-- Tasks and exercises --
a. Decide whether each statement below agrees with the passage on light cone variables. For each, answer yes or no and quote the words of the passage that decide it.
(i) The field $z^A$ is split into $x+y$, $x-y$ and $z^a$, with $a$ running from 2 to $m$.
(ii) The field $y$ is eliminated so that all formulas can be reexpressed in terms of $x$.
(iii) Local axial $U(1)$ invariance is used to make the field $y$ real.
b. Print the part of the passage on light cone variables that opens with the words containing "variables, namely, we" and closes with "become clear later)".

— Begin Text segment —

Moreover, in order to be able to compare the results with the
previously obtained, it turns out to be useful to write all the
formulas in term of the physical scalar and spinor fields. In order to
solve the constraints (\ref{e1}) we introduce a kind of "light cone"
variables, namely, we split $z^A = \{x+y, x-y, z^a\}$, $a = 2,3....m$.
Then the scalar field constrains takes the form:
\begin{equation}
 \bar{x} y + x \bar{y} = 1 + \frac{\bar{z}_a z^a}{2}
\end{equation}
Now we introduce a new variable $\pi  = -i(\frac{\bar{x}}{\bar{y}} -
\frac{x}{y})$ (a choice of such combination will become clear later)
so that we can exclude the field $x$ and reexpress all formulas in
term of $y$, $\pi $ and $z^a$. It turns out that in order to have
canonical form of the scalar field kinetic terms one has to make a
change $z^a \to  y z^a$. Then the only scalar field having nonzero axial
charge is $y$ and we can use local axial $U(1)$ invariance to make it
real. Denoting this real field by $\Phi $ we obtain:
\begin{equation}
 \frac{1}{2} {\cal D}_\mu  \bar{z}_A {\cal D}_\mu  z^A = \left(
\frac{\partial _\mu
\Phi }{\Phi } \right)^2 + \frac{1}{2} \Phi ^2 \partial _\mu  \bar{z}
\partial _\mu  z - \frac{1}{4}
U_\mu {}^2
\end{equation}
where $U_\mu  = (\bar{z}_A \partial _\mu  z^A) = \Phi ^2 (i \partial _\mu
\pi  + \frac{1}{2}
(\bar{z}\stackrel{\leftrightarrow }\partial  z))$.

— End Text segment —
— Begin Source excerpt —

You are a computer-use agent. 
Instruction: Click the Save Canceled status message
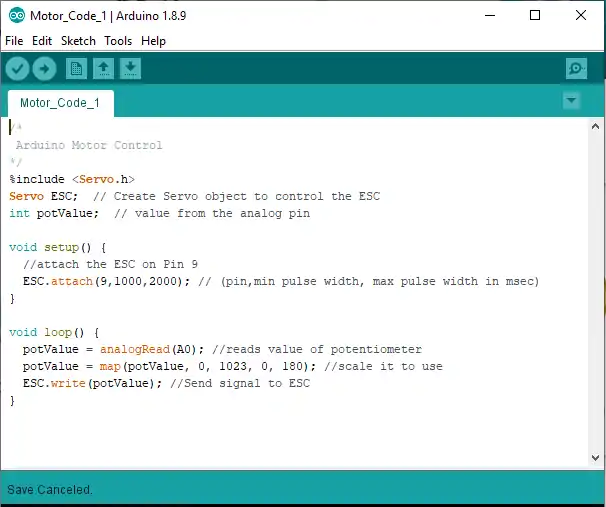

— End Source excerpt —

-- The results --
a.
(i) Yes: "we split $z^A = \{x+y, x-y, z^a\}$, $a = 2,3....m$."
(ii) No: "we can exclude the field $x$ and reexpress all formulas in term of $y$, $\pi $ and $z^a$"
(iii) Yes: "the only scalar field having nonzero axial charge is $y$ and we can use local axial $U(1)$ invariance to make it real."

b.
variables, namely, we split $z^A = \{x+y, x-y, z^a\}$, $a = 2,3....m$.
Then the scalar field constrains takes the form:
\begin{equation}
 \bar{x} y + x \bar{y} = 1 + \frac{\bar{z}_a z^a}{2}
\end{equation}
Now we introduce a new variable $\pi  = -i(\frac{\bar{x}}{\bar{y}} -
\frac{x}{y})$ (a choice of such combination will become clear later)